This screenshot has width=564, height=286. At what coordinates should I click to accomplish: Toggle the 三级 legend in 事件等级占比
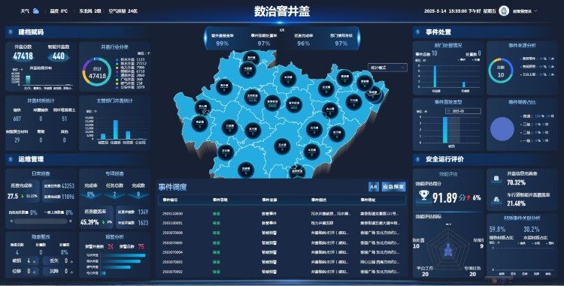[x=526, y=125]
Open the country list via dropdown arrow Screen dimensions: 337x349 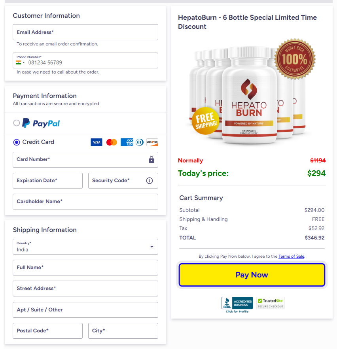[151, 246]
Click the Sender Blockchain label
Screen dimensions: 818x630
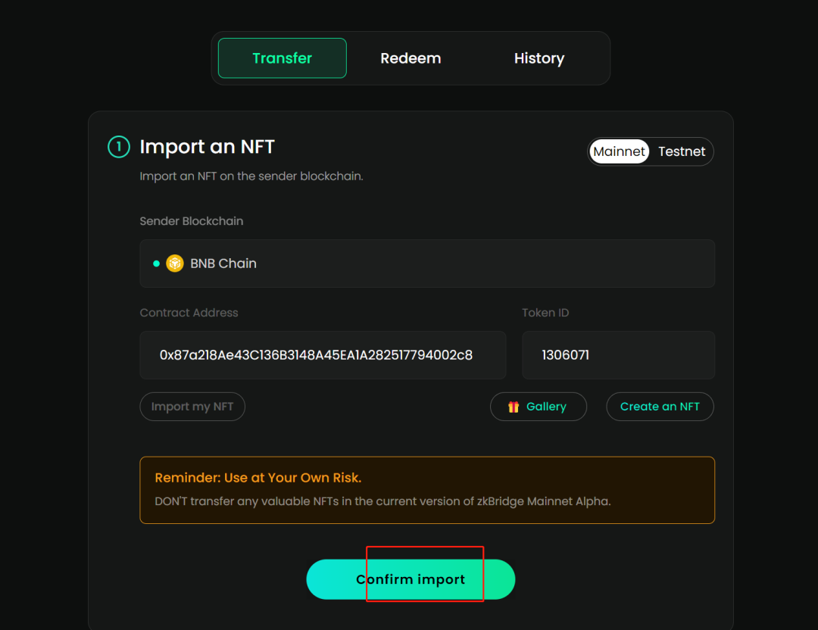tap(192, 221)
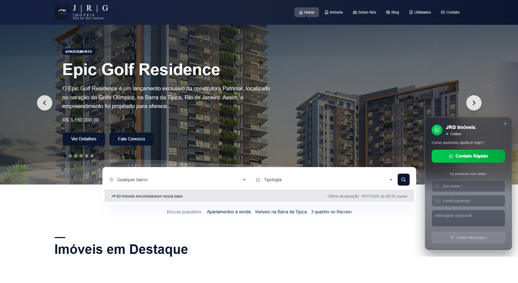Image resolution: width=518 pixels, height=283 pixels.
Task: Select the last carousel dot indicator
Action: (x=92, y=156)
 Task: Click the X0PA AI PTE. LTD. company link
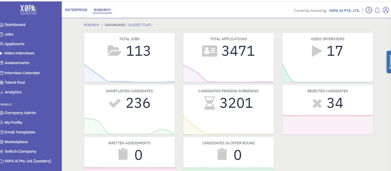click(345, 11)
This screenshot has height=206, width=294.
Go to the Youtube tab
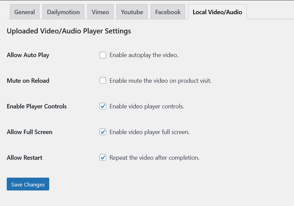click(132, 12)
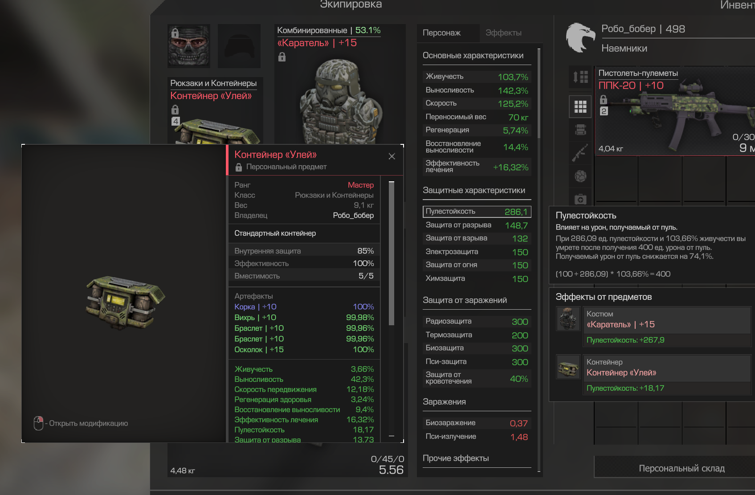Click the container tooltip scrollbar

coord(392,254)
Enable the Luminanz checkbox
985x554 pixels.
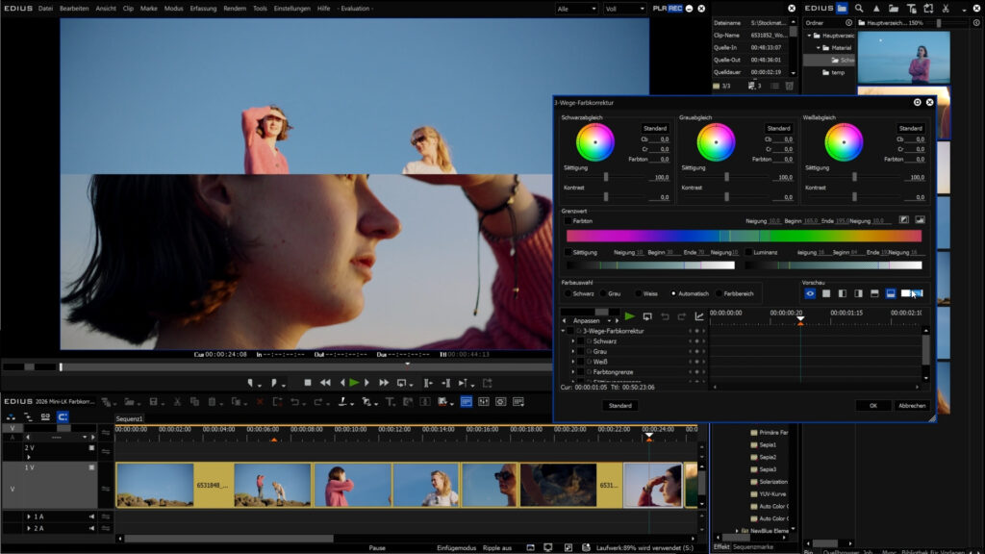coord(749,252)
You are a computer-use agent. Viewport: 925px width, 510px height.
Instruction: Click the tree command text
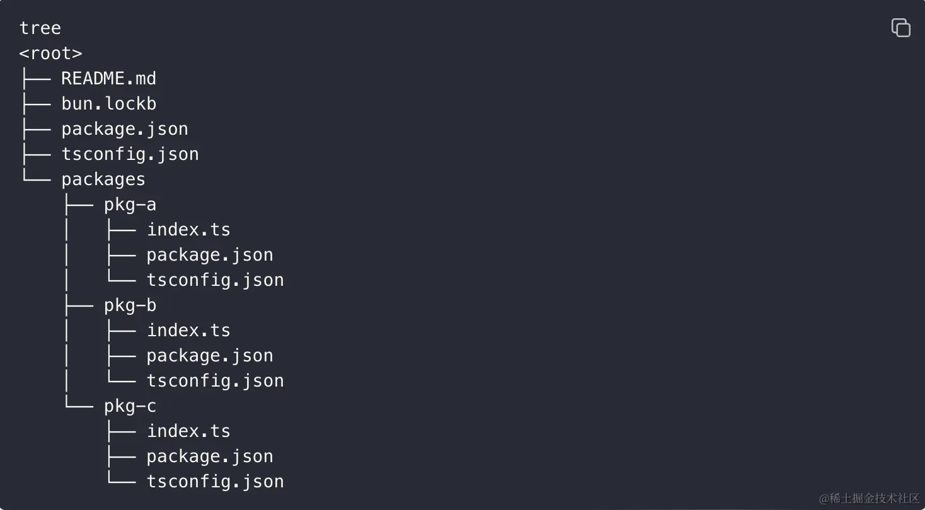click(40, 28)
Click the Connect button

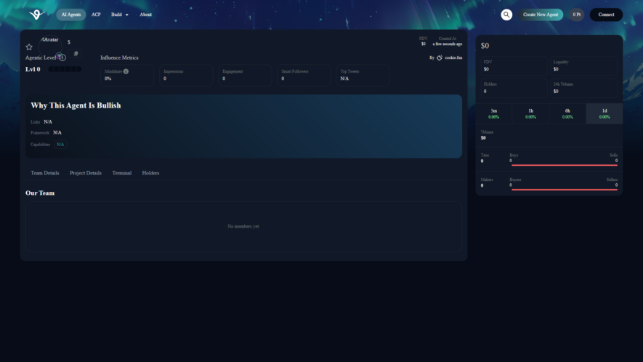pos(606,15)
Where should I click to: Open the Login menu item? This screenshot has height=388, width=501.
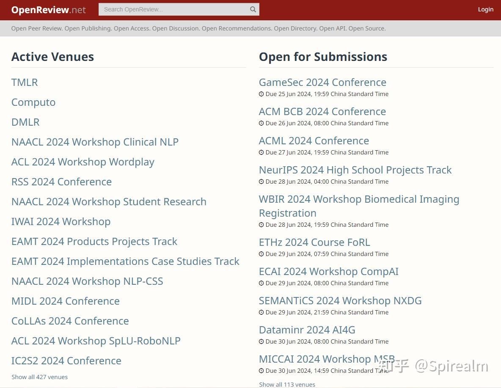click(485, 9)
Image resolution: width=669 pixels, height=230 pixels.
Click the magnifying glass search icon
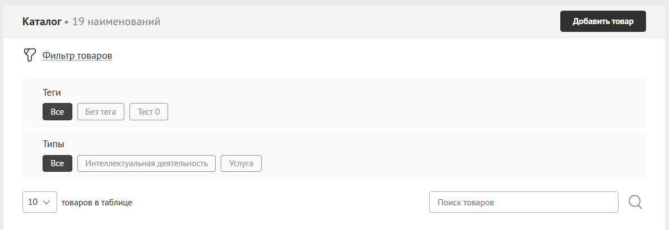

● ● ● ●

Working from the line with "Instruction: Click the tree command text" down through the last line of the records, give every line again exactly, but no pictures.

Instruction: Click the tree command text
click(40, 28)
Click the Connect button

pos(606,15)
Where should I click to: Open the Login menu item? This screenshot has height=388, width=501.
click(485, 9)
Image resolution: width=669 pixels, height=230 pixels.
Click the magnifying glass search icon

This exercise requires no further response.